Ich hab da eine Sache, wo ich leider net ganz verstehe, warum es net funzt.

Also ich hab ein Applet geschrieben und lese unter anderen in diesem Applet Text aus einer .txt-Datei aus und lasse ihn in einer JTextArea anzeigen. Das funktioniert soweit auch ganz gut. Damit das Applet mit all seinen Funktionen auch in der html-Seite läuft, habe ich es mit der .bat-Datei, die L-ectron-X mal gepostet hat, signiert und eine jar-Datei erstellt. Das hab ich mit diesem Applet schon mehrmals gemacht und hat auch immer super geklappt.
Nur hab ich jetzt das Problem, das mir das Applet alles gut anzeigt im browser, nur der Text der eingelesen wurde steht nicht da. (Wenn ich es mir in Eclipse ansehe funktioniert alles einwandfrei.)
Jetzt weiß ich nicht, ob es an dem signieren des Applets liegt, oder ob ich woanders eine Fehler gemacht habe.

Ich hoffe jemand kann mir da weiterhelfen. Besten Dank schonmal.

Grüßle Christin


----------



## Christin (16. Dez 2005)

Ich hab da grad noch was in meiner Konsole gefunden.

java.io.FileNotFoundException: Button2\shortinfo2.txt (The system cannot find the path specified)
	at java.io.FileInputStream.open(Native Method)
	at java.io.FileInputStream.<init>(Unknown Source)
	at java.io.FileInputStream.<init>(Unknown Source)
	at java.io.FileReader.<init>(Unknown Source)
	at Application.Applet$Mausbewegung2.mouseEntered(Applet.java:447)
	at java.awt.AWTEventMulticaster.mouseEntered(Unknown Source)
	at java.awt.Component.processMouseEvent(Unknown Source)
	at javax.swing.JComponent.processMouseEvent(Unknown Source)
	at java.awt.Component.processEvent(Unknown Source)
	at java.awt.Container.processEvent(Unknown Source)
	at java.awt.Component.dispatchEventImpl(Unknown Source)
	at java.awt.Container.dispatchEventImpl(Unknown Source)
	at java.awt.Component.dispatchEvent(Unknown Source)
	at java.awt.LightweightDispatcher.retargetMouseEvent(Unknown Source)
	at java.awt.LightweightDispatcher.trackMouseEnterExit(Unknown Source)
	at java.awt.LightweightDispatcher.processMouseEvent(Unknown Source)
	at java.awt.LightweightDispatcher.dispatchEvent(Unknown Source)
	at java.awt.Container.dispatchEventImpl(Unknown Source)
	at java.awt.Component.dispatchEvent(Unknown Source)
	at java.awt.EventQueue.dispatchEvent(Unknown Source)
	at java.awt.EventDispatchThread.pumpOneEventForHierarchy(Unknown Source)
	at java.awt.EventDispatchThread.pumpEventsForHierarchy(Unknown Source)
	at java.awt.EventDispatchThread.pumpEvents(Unknown Source)
	at java.awt.EventDispatchThread.pumpEvents(Unknown Source)
	at java.awt.EventDispatchThread.run(Unknown Source)

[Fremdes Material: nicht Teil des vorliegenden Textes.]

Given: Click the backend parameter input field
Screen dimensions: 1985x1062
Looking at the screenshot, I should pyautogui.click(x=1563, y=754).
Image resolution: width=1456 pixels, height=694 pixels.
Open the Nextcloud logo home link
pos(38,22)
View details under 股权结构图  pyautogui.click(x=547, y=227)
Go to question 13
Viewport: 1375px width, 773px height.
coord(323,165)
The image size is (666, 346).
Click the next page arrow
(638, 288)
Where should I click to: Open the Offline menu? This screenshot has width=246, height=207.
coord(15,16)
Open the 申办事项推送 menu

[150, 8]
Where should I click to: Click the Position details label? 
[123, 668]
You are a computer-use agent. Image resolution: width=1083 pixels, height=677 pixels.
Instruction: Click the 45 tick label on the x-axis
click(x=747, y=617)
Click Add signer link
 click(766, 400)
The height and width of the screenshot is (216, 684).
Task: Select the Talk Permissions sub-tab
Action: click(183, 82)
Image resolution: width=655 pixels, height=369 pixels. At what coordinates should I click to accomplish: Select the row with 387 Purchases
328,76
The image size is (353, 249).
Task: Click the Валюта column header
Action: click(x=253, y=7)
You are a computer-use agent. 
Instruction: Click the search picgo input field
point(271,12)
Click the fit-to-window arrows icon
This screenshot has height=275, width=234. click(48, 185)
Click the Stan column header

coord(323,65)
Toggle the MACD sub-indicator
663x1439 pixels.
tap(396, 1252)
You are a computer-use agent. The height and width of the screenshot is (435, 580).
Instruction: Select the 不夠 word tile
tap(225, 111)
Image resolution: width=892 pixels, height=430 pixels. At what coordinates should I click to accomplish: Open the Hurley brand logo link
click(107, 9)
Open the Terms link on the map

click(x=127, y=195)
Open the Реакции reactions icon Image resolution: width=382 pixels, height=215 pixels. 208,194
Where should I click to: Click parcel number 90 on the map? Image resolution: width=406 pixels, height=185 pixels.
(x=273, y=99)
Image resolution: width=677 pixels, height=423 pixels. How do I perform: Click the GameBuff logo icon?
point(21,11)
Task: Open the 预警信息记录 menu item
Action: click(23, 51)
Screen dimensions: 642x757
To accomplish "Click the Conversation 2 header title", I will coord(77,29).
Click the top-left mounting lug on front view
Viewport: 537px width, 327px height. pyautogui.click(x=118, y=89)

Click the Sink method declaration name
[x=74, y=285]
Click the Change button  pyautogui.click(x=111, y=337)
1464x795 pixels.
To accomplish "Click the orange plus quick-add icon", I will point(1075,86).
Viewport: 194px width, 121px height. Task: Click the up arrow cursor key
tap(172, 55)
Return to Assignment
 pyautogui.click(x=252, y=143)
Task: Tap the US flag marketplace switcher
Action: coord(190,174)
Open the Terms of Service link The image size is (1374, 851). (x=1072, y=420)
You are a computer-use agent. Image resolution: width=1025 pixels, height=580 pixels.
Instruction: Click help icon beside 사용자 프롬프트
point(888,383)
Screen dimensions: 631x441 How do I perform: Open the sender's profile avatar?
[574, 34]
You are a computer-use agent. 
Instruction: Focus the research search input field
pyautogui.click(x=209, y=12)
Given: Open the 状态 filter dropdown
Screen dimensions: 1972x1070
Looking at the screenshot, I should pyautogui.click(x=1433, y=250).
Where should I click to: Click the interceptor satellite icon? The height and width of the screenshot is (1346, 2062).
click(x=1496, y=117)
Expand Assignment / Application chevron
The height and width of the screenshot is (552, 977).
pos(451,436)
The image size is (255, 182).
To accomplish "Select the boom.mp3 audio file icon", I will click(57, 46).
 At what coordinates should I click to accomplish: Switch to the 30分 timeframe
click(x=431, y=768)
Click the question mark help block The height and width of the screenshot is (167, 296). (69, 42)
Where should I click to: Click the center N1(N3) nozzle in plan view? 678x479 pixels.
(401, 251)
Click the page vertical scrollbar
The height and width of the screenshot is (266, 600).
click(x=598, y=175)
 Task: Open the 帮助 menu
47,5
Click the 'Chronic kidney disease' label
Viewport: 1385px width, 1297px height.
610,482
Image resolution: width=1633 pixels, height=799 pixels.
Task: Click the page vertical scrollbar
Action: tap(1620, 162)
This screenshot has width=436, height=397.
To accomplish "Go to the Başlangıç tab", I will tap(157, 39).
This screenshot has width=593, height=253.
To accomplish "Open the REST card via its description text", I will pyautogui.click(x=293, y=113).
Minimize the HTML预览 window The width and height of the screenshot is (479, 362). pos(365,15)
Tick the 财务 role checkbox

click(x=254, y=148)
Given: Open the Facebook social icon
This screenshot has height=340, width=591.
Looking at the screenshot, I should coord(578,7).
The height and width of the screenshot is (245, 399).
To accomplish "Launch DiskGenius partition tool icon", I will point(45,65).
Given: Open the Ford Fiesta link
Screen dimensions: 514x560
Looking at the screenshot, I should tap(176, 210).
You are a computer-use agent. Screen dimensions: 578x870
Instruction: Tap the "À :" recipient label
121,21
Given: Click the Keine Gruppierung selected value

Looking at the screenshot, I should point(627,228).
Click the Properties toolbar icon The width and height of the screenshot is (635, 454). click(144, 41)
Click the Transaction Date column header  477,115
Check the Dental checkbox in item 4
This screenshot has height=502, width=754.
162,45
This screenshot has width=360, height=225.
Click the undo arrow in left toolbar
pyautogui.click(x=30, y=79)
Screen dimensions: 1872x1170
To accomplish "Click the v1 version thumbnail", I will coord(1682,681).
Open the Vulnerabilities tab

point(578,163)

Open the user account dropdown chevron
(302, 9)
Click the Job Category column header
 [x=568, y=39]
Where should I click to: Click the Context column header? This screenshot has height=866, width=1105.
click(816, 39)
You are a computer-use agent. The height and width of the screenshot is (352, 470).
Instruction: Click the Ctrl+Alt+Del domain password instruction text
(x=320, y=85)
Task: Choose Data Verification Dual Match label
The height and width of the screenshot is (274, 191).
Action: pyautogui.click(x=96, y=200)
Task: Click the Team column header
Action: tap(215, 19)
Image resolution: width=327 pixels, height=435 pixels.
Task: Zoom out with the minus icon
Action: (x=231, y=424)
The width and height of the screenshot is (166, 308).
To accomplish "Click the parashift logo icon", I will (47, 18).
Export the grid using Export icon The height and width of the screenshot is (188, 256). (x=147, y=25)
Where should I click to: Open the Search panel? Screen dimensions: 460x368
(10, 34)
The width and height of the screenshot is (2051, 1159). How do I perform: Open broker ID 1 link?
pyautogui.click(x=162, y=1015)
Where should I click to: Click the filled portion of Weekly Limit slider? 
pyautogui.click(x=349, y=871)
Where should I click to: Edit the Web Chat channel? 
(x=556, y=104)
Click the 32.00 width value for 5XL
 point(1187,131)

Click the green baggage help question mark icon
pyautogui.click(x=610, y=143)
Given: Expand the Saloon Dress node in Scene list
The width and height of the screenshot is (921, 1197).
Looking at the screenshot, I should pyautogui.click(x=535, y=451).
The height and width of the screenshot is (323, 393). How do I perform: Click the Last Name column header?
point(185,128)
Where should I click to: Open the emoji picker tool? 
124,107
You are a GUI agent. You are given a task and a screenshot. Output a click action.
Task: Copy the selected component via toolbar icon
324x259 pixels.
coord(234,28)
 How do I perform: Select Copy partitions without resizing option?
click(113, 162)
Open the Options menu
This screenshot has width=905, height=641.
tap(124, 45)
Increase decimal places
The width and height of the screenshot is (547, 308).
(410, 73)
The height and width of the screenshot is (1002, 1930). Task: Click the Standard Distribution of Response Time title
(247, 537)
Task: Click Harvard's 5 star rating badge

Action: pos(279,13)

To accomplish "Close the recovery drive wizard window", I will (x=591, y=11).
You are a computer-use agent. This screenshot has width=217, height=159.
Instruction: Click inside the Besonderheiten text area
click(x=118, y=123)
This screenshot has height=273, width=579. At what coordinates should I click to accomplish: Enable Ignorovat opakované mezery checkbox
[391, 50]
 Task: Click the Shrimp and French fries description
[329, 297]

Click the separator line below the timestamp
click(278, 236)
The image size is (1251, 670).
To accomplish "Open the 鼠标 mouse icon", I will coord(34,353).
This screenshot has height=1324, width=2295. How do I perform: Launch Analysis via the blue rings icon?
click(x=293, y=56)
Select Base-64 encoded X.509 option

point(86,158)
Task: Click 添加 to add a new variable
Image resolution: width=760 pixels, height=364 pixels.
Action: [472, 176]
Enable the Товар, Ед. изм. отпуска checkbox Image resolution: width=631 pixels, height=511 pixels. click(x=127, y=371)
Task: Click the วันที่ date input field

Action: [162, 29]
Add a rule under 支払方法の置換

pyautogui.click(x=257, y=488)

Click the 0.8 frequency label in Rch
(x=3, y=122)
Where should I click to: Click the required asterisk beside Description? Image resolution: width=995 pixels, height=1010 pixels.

Diese Fehlermeldung bekomme ich wenn ich im Browser beim Applet den Text anzeigen lassen will.

Aber damit weiß ich leider gleich garnix mit anzufangen  ???:L


----------



## Spyker (16. Dez 2005)

*The system cannot find the path specified*

Vielleicht ist der Pfad Falsch??

schon mal mit absolut versucht stadt relativ?

MfG,
Tim


----------



## L-ectron-X (16. Dez 2005)

java.io.FileNotFoundException: Button2\shortinfo2.txt (The system cannot find the path specified)

und

at Application.Applet$Mausbewegung2.mouseEntered(Applet.java:447)

dürften wohl die Hinweise liefern.
FileNotFoundException - Die JVM läuft und meldet, dass eine Datei, ein Verzeichnis etc. nicht gefunden werden kann.
<<The system cannot find the path specified>> sagt dir das.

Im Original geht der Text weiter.